Jennifer Gohier a beau dire que le jeune public est le plus «exigeant» qui soit – «il n’y a pas de filtre, pas de politiquement correct. S’ils n’aiment pas, on le sait tout de suite», sourit-elle –, l’expérience s’est révélée gagnante : depuis sa création, Sac à dos a connu près de 70 représentations et à chaque fois, l’émerveillement de l’artiste devant «l’imaginaire débordant» des plus jeunes. «Avec eux, tout est possible!»
Longue tournée
En janvier, Jennifer Gohier et Grégory Beaumont ont d’ailleurs fait la première de leur deuxième et nouveau spectacle destiné aux jeunes publics, Go!, au théâtre d’Esch, né d’un «projet de recherche qui avait vocation à réunir (…) la danse et les arts martiaux» (la pièce, destinée aux 7 ans et plus, sera jouée aux Rotondes du 19 au 21 mars 2023). Et travaillent actuellement à un troisième, «autour de la thématique du déguisement». Cette prochaine pièce devrait être accessible dès l’âge de 3 ans, «ce qui soulève encore plein d’interrogations» chez les chorégraphes.
Quand les danseurs s’emparent de nos phrases, ils y ajoutent leur patte, leur façon de faire, qui sont bien souvent meilleures que les nôtres !
Quant à la façon dont le duo se partage le travail, elle est équitable. Jennifer Gohier explique que chacun développe ses idées de son côté avant de les mettre en commun et de les discuter, idem pour le travail de création en studio. «Quand les danseurs s’emparent de nos phrases, ils y ajoutent leur patte, leur façon de faire, qui sont bien souvent meilleures que les nôtres!» Puis la collaboration avec les autres créateurs et techniciens se fait «en totale confiance», et «dans un vrai esprit collaboratif». Olivier Bauer, qui a créé les lumières et les vidéos de Sac à dos, Leave… et le récent Trip (2021), a pratiquement carte blanche. «Parfois, on arrive avec une idée précise pour la vidéo, glisse la chorégraphe, mais on demande quand même à Olivier de faire sa version, puis on fait un choix.»
La soirée de demain à la Banannefabrik marque la dernière ligne droite d’une «saison très chargée» pour la compagnie, marquée par une longue tournée durant laquelle quatre différentes pièces ont été jouées (Play, Trip, Go! et Sac à dos), et qui a amené les chorégraphes dans les Ardennes, en région parisienne ou encore dans une intense tournée de quinze jours en Guadeloupe, mais aussi en résidence en Alsace.

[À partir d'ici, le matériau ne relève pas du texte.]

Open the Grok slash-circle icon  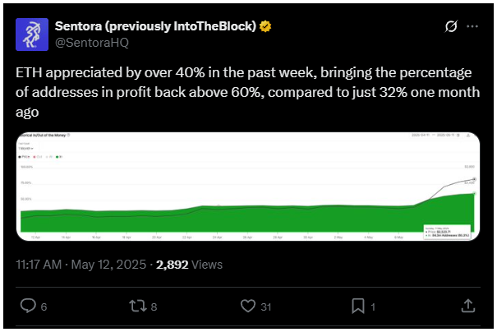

Des voyages, encore et toujours… Après cela, il ne restera plus que deux dates : le 3 juillet à Belval, où Jennifer Gohier et Grégory Beaumont sortiront Play de l’espace dédié à la danse pour le jouer lors de la fête des Hauts-fourneaux, et le 10 juillet à Metz, toujours en plein air. Les vacances seront bien méritées.
Play et Leave…, de Jennifer Gohier et Grégory Beaumont. Samedi à 19 h. Banannefabrik – Luxembourg.